* **WORK INSTRUCTIONS**
Return the line that contains "Where should I click to: Click pencil" plus every line after it to the end of the entries below, exactly as given, and stop there.

(Dataset entries)
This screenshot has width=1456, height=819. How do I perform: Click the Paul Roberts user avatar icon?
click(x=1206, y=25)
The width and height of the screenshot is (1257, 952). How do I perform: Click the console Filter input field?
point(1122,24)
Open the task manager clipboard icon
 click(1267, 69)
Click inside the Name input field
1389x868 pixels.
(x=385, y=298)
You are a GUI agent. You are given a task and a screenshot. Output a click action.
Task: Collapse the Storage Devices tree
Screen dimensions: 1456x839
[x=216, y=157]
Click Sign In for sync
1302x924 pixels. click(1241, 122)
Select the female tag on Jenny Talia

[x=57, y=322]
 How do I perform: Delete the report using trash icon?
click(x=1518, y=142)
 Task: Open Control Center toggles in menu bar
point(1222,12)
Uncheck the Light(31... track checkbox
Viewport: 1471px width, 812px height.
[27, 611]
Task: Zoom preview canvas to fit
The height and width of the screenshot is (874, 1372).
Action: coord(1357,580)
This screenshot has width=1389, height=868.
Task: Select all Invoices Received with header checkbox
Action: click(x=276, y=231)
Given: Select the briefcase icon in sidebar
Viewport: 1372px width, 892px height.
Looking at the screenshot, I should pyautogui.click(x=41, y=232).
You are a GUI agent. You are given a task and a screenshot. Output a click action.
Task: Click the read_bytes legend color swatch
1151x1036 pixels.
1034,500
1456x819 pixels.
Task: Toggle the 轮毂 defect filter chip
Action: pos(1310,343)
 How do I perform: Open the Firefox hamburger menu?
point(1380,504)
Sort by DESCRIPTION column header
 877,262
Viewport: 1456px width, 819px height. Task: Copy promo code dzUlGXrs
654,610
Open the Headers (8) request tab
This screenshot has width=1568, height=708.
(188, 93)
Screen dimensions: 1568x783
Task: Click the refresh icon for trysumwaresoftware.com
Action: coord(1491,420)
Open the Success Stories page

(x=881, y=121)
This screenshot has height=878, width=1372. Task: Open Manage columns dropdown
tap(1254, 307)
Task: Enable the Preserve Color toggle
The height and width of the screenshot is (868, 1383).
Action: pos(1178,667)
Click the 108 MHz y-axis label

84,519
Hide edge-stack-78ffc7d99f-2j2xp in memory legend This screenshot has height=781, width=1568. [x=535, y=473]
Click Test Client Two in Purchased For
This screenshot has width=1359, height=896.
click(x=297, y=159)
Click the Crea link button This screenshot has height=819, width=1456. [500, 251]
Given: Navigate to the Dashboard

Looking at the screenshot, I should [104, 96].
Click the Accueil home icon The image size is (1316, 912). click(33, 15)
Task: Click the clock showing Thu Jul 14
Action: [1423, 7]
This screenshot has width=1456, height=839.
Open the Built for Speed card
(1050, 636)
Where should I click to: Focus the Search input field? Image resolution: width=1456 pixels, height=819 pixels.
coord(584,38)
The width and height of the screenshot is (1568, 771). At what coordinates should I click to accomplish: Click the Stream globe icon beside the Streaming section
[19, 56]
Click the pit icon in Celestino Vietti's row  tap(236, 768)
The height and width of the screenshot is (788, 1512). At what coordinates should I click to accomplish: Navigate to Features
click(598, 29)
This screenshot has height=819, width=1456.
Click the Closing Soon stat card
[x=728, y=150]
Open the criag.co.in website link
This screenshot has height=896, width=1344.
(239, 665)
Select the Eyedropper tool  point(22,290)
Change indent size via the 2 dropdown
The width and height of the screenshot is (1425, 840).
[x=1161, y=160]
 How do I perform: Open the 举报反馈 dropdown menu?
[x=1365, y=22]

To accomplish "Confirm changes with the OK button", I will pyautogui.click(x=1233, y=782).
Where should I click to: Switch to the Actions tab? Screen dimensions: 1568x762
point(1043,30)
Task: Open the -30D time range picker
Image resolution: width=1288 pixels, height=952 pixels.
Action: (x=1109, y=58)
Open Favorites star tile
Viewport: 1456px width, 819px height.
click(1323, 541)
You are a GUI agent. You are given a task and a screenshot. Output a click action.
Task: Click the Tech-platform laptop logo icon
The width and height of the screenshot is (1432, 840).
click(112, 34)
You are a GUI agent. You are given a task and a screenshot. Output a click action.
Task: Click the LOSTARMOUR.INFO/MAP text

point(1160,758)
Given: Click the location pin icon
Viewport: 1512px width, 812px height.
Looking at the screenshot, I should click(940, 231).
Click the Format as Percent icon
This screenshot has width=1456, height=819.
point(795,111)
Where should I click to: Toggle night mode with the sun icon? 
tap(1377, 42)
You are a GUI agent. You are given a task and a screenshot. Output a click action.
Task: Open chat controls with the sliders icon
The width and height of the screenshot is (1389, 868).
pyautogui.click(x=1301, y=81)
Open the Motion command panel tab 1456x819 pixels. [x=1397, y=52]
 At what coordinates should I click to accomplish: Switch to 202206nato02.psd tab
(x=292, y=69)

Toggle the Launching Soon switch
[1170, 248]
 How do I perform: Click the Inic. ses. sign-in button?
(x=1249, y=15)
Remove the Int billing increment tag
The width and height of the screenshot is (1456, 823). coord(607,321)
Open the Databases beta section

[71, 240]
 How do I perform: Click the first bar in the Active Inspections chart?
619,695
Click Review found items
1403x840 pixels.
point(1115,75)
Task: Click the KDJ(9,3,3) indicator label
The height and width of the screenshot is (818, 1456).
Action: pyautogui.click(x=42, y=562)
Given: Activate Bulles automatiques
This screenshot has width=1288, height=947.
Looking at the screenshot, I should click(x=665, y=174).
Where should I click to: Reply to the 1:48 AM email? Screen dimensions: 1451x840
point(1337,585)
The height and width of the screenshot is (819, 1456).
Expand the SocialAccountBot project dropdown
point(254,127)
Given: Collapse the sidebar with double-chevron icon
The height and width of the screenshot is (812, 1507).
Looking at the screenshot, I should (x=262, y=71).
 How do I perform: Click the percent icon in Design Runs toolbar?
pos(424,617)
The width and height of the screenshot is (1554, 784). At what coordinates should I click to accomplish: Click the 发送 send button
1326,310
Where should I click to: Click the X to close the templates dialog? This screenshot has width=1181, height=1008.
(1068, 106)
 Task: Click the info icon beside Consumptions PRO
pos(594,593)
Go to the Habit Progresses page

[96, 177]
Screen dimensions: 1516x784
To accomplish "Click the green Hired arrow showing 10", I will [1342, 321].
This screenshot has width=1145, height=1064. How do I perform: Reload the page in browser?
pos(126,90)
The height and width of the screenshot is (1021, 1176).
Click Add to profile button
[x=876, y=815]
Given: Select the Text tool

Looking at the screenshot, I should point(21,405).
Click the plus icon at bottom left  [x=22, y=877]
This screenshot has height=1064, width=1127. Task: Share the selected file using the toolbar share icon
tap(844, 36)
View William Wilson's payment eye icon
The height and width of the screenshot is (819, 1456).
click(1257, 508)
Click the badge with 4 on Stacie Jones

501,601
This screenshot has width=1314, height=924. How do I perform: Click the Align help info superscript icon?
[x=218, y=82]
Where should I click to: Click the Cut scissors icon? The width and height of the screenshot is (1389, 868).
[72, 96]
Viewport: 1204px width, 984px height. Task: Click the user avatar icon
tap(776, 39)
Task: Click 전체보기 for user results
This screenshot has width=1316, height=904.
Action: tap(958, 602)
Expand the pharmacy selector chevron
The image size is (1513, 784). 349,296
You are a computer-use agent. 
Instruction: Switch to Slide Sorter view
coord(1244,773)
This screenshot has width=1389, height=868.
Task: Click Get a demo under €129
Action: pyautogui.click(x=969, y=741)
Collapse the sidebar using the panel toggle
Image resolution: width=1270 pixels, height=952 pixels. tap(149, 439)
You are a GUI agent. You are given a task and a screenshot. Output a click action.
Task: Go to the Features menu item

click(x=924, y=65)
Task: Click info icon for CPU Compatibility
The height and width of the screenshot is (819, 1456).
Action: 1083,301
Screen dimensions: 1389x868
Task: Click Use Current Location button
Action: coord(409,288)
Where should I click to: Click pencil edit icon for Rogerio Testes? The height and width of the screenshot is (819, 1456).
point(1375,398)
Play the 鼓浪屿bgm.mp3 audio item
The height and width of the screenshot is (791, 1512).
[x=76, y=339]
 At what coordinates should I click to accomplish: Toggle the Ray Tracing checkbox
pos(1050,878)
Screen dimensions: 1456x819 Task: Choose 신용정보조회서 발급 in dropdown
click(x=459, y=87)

* **RESPONSE TO THE TASK**
Where should I click to: Click pencil edit icon for Rogerio Testes? The height and width of the screenshot is (819, 1456).
point(1375,398)
Play the 鼓浪屿bgm.mp3 audio item
The height and width of the screenshot is (791, 1512).
[x=76, y=339]
 At what coordinates should I click to accomplish: Toggle the Ray Tracing checkbox
pos(1050,878)
Screen dimensions: 1456x819 Task: Choose 신용정보조회서 발급 in dropdown
click(x=459, y=87)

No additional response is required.